In the development of some data layers for a species distribution modeling project, I determined that one of the environmental drivers we might want to use was a measure of Topographic roughness. The topographic ruggedness index (TRI) appears to have been developed by Riley et al. (1999) to express the amount of elevation difference between adjacent cells of a digital elevation grid.
An excellent post by user ‘whuber’ gives a good workflow for creating a TRI:
Compute s = Focal sum (over 3 x 3 square neighborhoods) of [DEM]. Compute DEM2 = [DEM]*[DEM]. Compute t = Focal sum (over 3 x 3 square neighborhoods) of [DEM2]. Compute r2 = [t] + 9*[DEM2] - 2*[DEM]*[s]. Return r = Sqrt([r2]).
Using this as a guide, I created the a TRI layer in ArcGIS using these steps.

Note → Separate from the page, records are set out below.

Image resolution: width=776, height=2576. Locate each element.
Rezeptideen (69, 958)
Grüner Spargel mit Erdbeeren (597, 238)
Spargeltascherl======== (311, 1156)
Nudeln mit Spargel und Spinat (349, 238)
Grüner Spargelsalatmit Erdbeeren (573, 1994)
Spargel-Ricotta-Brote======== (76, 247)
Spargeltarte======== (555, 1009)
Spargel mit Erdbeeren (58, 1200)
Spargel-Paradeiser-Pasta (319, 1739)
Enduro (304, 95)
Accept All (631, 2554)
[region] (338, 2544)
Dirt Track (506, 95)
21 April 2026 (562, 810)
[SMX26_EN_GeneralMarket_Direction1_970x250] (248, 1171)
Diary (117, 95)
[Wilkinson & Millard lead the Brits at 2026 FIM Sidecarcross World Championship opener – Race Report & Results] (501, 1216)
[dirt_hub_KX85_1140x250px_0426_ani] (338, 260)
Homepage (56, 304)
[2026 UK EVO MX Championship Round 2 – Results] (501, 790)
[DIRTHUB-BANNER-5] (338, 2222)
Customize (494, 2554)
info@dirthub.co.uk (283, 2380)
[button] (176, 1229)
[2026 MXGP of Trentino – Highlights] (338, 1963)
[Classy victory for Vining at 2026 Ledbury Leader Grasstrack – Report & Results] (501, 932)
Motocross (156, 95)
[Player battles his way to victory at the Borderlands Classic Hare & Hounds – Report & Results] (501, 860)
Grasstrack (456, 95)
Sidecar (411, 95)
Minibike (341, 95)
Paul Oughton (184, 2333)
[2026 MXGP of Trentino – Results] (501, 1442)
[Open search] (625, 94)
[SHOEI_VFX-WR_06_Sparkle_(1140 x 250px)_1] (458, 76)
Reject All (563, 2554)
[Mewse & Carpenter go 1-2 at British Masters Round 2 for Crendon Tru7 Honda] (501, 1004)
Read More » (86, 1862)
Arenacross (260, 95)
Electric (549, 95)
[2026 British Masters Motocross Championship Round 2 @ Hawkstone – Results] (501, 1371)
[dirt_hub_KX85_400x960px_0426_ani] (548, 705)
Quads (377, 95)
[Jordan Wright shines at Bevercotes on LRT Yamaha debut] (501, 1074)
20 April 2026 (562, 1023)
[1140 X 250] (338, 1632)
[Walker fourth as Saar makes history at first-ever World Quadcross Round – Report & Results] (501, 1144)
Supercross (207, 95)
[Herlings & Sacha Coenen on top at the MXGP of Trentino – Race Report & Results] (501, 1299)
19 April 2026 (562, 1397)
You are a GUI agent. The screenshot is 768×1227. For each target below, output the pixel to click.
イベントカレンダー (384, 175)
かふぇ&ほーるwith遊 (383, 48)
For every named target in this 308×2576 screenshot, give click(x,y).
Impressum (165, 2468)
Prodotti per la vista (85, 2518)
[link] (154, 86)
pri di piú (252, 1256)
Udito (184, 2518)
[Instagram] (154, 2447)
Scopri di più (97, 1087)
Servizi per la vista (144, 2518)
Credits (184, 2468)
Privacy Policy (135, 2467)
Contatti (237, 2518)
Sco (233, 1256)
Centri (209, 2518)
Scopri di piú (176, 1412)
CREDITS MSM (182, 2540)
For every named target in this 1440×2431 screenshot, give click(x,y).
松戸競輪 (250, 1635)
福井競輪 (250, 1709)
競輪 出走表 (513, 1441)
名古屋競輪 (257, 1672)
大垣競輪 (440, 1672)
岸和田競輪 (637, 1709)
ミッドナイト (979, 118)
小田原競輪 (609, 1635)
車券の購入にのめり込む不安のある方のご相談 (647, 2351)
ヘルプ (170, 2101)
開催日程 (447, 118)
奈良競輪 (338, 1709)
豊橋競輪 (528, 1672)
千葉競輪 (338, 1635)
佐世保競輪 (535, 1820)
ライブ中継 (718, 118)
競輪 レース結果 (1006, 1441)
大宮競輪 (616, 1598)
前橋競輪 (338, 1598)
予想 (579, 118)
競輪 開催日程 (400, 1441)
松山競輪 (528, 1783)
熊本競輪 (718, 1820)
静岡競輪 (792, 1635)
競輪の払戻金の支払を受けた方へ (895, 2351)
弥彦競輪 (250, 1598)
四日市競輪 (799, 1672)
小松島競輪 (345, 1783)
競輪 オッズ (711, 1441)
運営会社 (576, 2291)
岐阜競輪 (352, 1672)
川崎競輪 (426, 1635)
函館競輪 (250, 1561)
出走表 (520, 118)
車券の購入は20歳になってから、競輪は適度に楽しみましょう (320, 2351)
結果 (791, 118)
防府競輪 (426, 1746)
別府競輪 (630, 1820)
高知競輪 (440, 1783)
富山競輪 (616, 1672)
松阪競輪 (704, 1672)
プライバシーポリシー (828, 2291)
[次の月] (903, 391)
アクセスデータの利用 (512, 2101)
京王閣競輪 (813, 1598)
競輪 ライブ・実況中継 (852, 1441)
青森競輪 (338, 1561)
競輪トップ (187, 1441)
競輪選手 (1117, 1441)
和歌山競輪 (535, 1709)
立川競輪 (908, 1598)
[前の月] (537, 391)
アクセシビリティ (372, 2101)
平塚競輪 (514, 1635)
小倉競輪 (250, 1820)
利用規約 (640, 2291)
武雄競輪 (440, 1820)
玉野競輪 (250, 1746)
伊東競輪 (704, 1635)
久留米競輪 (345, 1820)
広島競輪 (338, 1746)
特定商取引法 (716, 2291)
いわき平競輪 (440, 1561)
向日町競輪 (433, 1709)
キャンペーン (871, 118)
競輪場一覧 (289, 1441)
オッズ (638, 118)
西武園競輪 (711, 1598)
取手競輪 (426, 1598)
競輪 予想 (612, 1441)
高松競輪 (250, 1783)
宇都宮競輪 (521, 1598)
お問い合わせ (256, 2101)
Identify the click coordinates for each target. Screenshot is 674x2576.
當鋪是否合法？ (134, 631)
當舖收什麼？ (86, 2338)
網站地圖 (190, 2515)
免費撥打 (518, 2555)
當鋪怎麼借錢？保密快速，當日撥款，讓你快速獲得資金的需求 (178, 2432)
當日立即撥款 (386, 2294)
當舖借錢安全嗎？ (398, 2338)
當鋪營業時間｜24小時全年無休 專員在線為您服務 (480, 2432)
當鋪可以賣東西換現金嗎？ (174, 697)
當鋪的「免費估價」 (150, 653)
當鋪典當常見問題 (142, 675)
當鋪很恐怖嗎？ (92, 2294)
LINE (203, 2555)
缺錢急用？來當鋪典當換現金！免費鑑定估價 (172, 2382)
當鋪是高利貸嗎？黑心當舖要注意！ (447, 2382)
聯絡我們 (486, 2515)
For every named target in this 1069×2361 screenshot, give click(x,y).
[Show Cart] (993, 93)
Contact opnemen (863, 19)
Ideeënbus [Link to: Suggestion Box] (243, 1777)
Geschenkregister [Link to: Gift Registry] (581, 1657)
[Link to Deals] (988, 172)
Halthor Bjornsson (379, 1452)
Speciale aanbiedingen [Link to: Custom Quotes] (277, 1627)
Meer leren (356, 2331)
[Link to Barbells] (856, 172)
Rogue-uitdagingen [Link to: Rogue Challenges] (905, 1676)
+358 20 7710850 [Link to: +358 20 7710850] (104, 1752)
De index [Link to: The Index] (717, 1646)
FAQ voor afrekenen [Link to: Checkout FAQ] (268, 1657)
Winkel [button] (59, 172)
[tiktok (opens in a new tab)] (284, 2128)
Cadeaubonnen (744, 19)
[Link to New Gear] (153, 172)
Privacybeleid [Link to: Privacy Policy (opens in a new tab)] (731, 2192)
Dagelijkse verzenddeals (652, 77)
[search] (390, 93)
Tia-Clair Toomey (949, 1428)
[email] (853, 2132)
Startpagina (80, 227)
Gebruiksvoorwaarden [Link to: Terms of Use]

So starting with the standard 30-meter USGS DEM (we’ll call this layer “[DEM]”), we calculate the focal sum (over 3 x 3 square neighborhoods) of [DEM] using the Focal Statistics Tool in ArcGIS.
Next we’ll calculate the square of the DEM, naming it “[DEM2]” using the Square Tool in ArcGIS.
Next we calculate “t” which is the focal sum (over 3 x 3 square neighborhoods) of [DEM2].
I was half tempted to stop here as the map appeared to represent what I was going after for this particular species. But we had to complete the analysis, so we used Raster Calculator to compute r2 which is equal to the [t] + 9*[DEM2] – 2*[DEM]*[s]. Then we just take the square root of r2 and get this map, which represents topographic roughness for the state:
The darker the color, the more rough the area is. This appears to be true in the deep valleys section of northcentral PA, as well as the ridge and valley and lots of the Waynesburg Hills in the SW corner.
Although, we have a high resolution LiDAR-derived DEM for the state, this TRI developed from the 30-m dataset should be good enough for our needs, as the error in the DEM should be negligible especially given the modeling environment. Still, it would be fun to run at the finer scale.